German chemical giant Bayer has failed in its attempt to sue Friends of the Earth Germany over its claims that thiacloprid, a pesticide manufactured by Bayer, harms bees.

Responding to the ruling by a judge in Dusseldorf that the environmental group had a right to voice its concerns, Friends of the Earth (England, Wales and Northern Ireland) bees campaigner Dave Timms said: “Bayer has been shown up as a corporate bully, trying to silence campaigners who are standing up for bees.

“The ruling is a victory for Friends of the Earth Germany, freedom of speech and for the many thousands of people who have taken action to protect bees across Europe.

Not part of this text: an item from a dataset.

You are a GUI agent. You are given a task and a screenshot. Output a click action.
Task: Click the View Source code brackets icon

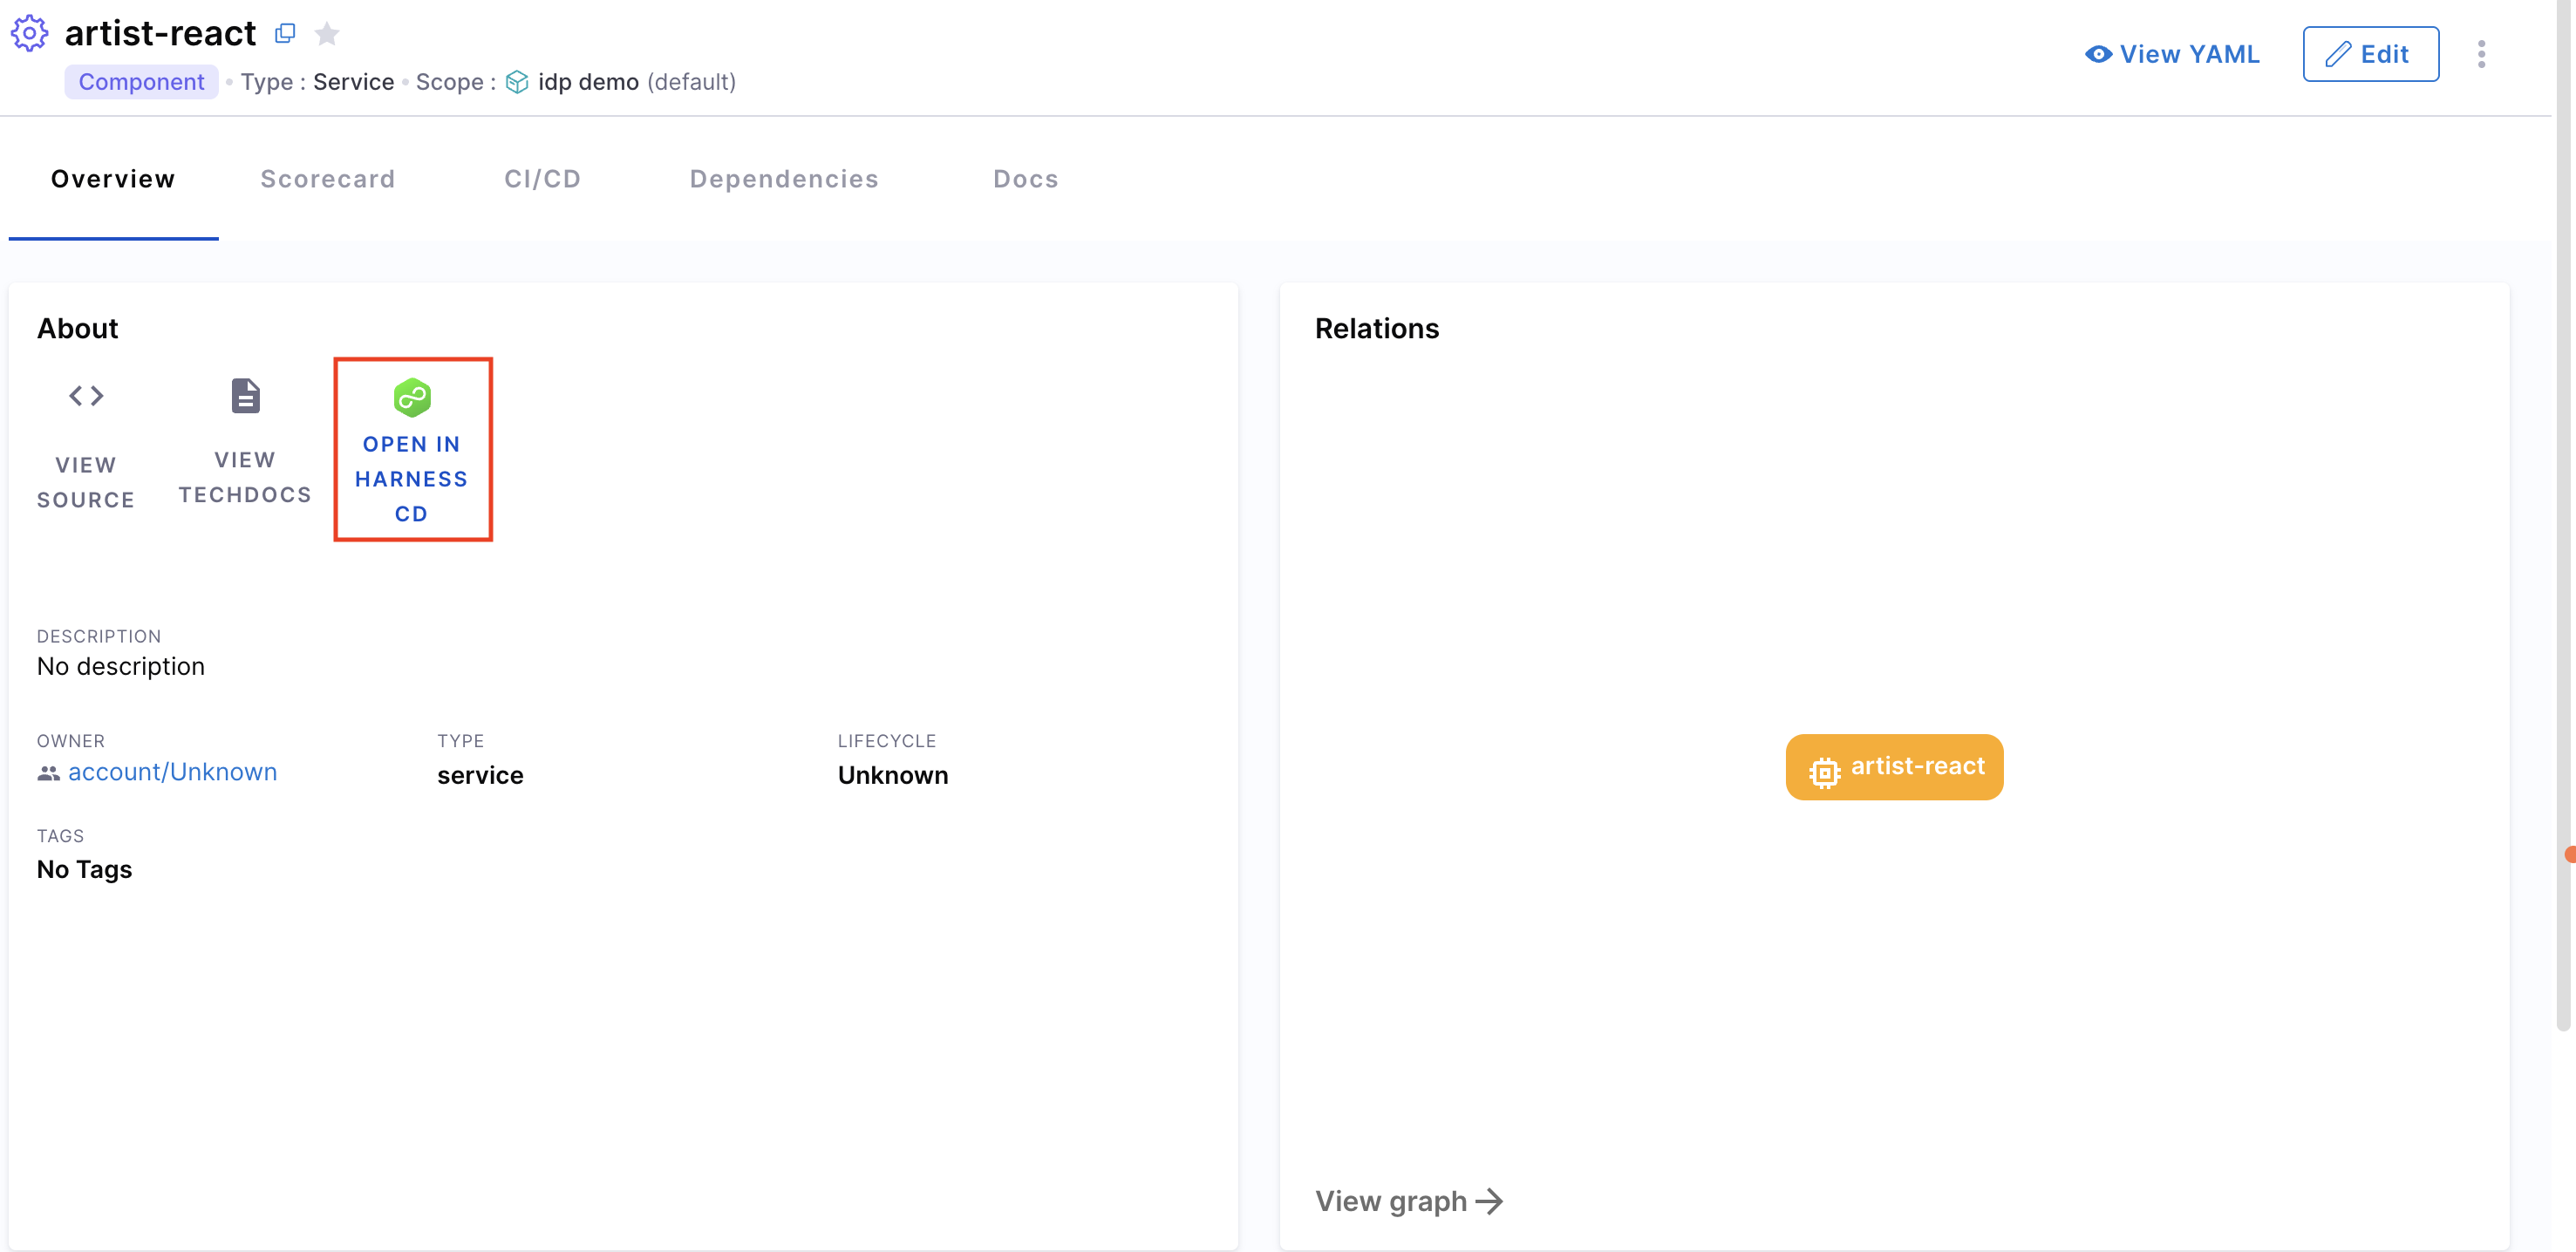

“Now we want to see action from the European Commission to ensure that any pesticides with evidence of harm to bees are taken off our shelves and out of our fields for good.”

Campaigners have serious concerns about the impact of some of Bayer’s products on bees, including those containing the neonicotinoid thiacloprid, which is used by farmers and is on sale to gardeners in the UK.

Three other neonicotinoid pesticides were subject to a temporary ban in the EU from 2013 due to evidence that they harm bees. Although thiacloprid is not subject to that ban there is evidence that it can make bees more likely to die from common diseases and can impair their navigational abilities, making it harder for them to return to their hives.

Thiacloprid is used on crops in the UK such as oil seed rape and apples and it is sold to the public in garden bug-killing products. Friends of the Earth is now asking the European Commission to take a precautionary approach by suspending all uses of thiacloprid and to review its safety. The environment charity will be contacting retailers in the UK asking them to stop selling products containing Thiacloprid.

Friends of the Earth is also urging the Commission to stand firm in the face of bullying tactics from Bayer which has a legal action with Syngenta against the EU’s existing temporary ban on three other neonicotinoids. These chemicals were restricted following a thorough and independent scientific review of their safety which found they each posed a “high acute risk” to honey bees.